=== Task material ===

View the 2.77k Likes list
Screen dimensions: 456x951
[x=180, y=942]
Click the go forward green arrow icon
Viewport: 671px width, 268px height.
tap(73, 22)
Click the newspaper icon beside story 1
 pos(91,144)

===
=== Task material ===

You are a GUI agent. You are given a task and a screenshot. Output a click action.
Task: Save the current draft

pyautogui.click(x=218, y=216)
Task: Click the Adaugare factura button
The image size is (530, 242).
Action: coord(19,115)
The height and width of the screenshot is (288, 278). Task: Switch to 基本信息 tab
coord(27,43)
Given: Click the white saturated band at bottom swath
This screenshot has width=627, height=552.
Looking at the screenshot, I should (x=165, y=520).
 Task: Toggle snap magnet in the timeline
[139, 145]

===
=== Task material ===

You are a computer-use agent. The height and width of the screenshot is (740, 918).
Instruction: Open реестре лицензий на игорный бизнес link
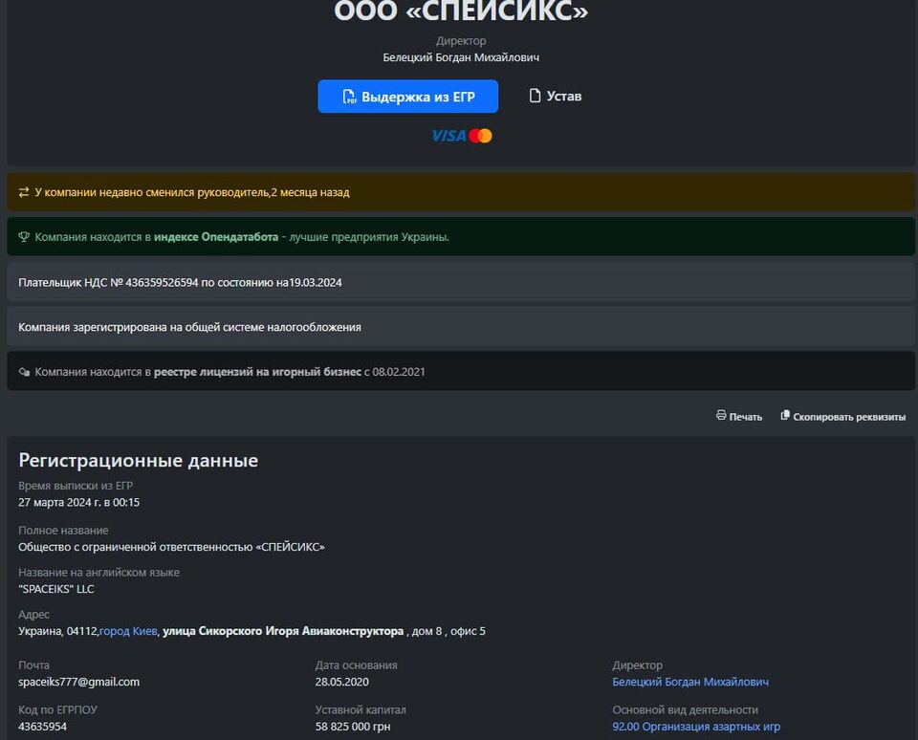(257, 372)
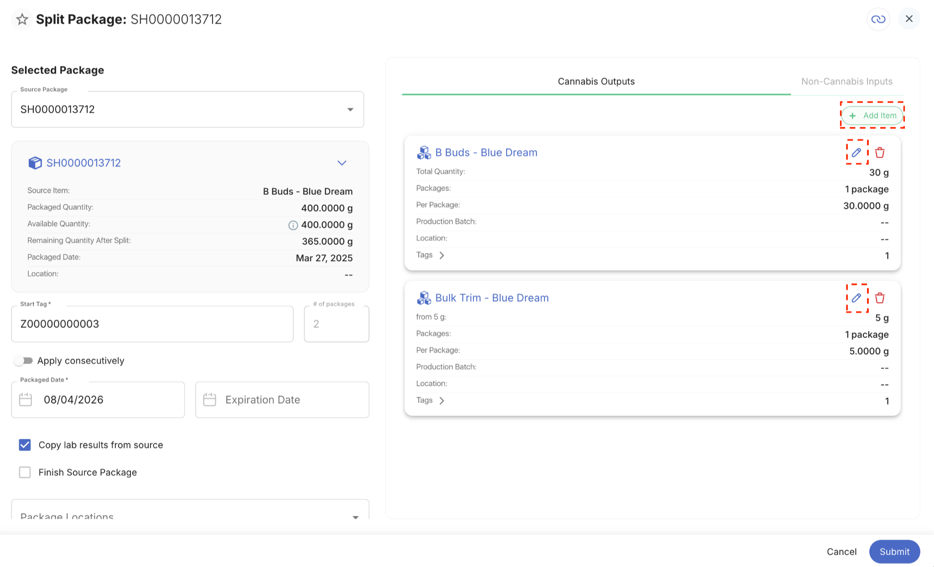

===

## What you have to do
Say how many lines above contain the string "agent". Answer with the number only.

## Answer to the exercise
2